There is one inaccuracy in this article that I would like to point out. The author writes " The Kaiser Family Foundation is listed as a partner on the Web site of the Herndon Alliance, a group whose partners have promoted the brand of health reform that got through Congress last month." While it is true that the Herndon Alliance did list us as a partner on their site (that reference has since been removed) there is no partnership between our organizations, nor has there ever been one. A simple call to the Kaiser Family Foundation before publication to check this would have cleared up this inaccuracy."
Matt James
Senior Vice President
Media and Public Education
Kaiser Family Foundation
#5 Posted by Matt James, CJR on Thu 7 Jan 2010 at 03:38 PM
Kaiser was definitely listed on the Herndon Alliance's Web site as a partner on the day that we posted this article, and we double-checked that before running the story. It is reasonable to expect that a Herndon Alliance-compiled list of Herndon Alliance partners would be an accurate one, and it did not seem necessary to call and confirm that point.
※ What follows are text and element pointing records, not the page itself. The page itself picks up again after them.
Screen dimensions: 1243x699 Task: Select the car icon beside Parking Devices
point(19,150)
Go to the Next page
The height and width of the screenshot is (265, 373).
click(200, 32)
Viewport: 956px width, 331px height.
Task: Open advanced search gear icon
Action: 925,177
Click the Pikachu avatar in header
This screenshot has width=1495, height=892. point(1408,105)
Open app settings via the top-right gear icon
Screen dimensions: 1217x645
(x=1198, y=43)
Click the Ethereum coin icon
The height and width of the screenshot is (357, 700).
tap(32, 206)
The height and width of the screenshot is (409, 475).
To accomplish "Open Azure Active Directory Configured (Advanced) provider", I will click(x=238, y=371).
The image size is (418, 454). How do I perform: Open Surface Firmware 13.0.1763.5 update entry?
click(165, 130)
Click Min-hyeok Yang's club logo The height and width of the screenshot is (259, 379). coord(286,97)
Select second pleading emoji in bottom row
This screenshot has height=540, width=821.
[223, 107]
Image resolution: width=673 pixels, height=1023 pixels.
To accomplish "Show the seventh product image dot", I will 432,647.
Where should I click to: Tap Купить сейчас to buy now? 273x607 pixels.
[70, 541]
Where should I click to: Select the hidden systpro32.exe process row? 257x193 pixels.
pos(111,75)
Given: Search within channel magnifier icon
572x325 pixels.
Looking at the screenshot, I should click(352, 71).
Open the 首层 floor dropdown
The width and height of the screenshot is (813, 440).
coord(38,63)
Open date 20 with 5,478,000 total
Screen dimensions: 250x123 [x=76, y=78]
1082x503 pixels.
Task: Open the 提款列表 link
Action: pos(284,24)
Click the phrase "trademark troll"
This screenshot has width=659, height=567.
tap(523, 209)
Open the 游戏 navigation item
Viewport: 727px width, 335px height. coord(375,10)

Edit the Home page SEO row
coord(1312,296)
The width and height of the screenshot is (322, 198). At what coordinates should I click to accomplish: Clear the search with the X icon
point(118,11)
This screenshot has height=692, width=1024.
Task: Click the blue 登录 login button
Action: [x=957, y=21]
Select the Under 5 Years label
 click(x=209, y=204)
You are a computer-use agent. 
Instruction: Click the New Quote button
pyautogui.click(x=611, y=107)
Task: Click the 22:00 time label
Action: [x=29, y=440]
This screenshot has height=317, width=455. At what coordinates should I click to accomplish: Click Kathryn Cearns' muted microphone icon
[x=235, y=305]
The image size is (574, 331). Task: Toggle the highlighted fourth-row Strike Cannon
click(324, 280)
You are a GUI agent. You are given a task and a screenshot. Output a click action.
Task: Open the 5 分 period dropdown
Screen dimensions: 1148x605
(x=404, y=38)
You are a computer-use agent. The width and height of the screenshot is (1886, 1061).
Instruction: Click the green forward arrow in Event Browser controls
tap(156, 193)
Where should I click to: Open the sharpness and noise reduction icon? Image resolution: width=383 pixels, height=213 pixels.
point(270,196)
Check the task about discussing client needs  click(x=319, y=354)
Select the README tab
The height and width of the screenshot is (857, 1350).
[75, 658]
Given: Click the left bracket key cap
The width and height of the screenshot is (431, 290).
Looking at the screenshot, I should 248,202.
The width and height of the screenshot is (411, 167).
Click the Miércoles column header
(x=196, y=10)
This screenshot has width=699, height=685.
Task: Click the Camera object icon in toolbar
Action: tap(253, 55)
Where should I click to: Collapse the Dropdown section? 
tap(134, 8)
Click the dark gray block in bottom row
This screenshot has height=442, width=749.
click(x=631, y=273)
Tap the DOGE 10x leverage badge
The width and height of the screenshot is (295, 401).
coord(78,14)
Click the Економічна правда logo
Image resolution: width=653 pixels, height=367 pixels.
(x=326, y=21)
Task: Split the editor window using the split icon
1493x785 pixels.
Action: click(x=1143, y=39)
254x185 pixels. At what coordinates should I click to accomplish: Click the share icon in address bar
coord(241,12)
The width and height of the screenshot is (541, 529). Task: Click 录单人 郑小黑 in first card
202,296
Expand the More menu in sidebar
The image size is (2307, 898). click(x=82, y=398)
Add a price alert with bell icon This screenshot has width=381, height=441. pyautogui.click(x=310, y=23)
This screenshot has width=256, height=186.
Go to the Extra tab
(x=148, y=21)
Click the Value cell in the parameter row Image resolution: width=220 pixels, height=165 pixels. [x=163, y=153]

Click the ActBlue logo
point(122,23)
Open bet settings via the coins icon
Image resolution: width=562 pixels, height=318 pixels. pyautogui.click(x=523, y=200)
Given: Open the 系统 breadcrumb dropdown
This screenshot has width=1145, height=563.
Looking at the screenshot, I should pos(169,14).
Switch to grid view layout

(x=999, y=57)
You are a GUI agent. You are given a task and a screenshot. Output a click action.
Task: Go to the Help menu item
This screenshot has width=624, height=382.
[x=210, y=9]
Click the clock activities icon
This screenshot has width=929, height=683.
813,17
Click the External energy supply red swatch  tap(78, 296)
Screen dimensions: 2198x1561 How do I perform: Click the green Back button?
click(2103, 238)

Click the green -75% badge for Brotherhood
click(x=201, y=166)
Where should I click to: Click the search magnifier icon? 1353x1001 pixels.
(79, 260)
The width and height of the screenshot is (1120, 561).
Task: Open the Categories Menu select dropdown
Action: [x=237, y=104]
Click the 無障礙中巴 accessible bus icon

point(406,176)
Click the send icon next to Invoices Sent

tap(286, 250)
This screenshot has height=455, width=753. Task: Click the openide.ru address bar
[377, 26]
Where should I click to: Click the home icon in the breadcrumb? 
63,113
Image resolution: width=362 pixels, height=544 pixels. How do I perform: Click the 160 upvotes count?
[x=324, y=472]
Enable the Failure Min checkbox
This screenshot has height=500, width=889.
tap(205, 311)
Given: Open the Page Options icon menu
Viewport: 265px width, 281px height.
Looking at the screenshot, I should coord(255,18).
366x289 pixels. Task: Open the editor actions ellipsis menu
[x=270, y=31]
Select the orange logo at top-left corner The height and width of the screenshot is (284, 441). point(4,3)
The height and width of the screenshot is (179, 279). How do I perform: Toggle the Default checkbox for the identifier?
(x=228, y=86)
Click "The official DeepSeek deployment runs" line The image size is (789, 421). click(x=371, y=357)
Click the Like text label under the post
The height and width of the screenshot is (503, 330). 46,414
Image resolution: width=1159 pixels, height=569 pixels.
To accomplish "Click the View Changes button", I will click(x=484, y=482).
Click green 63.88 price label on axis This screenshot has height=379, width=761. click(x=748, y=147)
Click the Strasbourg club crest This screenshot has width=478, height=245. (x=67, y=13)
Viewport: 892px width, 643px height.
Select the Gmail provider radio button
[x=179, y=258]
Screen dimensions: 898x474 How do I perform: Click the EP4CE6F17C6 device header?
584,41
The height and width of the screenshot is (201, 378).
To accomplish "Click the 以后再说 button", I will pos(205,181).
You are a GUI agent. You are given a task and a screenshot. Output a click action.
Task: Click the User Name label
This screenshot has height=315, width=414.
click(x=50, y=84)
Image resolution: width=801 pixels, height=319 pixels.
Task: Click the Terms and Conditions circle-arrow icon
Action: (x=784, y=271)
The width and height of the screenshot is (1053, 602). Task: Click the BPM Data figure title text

#6 Posted by Justin Peters, CJR on Fri 8 Jan 2010 at 05:58 PM
As we all know, in the Internet age many things are be posted on websites that are simply not true. One of the many things we rely on journalists for is to sift through what is true and what is false before publication.
By writing that we were partners with the Herndon Alliance "a group whose partners have promoted the brand of health reform that got through Congress last month," the author was trying to artfully make the veiled assertion that we are advocates for this legislation, which we are not. Given this assumption, are we to also assume that other groups listed as Herndon Alliance "partners" on its website (like the Institute of Medicine, the Rand Corproation, Brandeis University and the University of Michigan) are also supporters of "the brand of health reform that got through Congress last month?" I imagine all of those organizations would be surprised to be identified as such.
This was just sloppy journalism and sloppy fact-checking, plain and simple. Kaiser has never advocated for legislation and is nonpartisan. I would expect that a journalism review would do a better job of getting it right.
Matt James
Senior Vice President, Media and Public Education
Kaiser Family Foundation
#7 Posted by Matt James, CJR on Sat 9 Jan 2010 at 08:03 PM
Not to continue a back and forth, but it's not reasonable to argue that CJR should have distrusted Herndon's own public list of its own partners.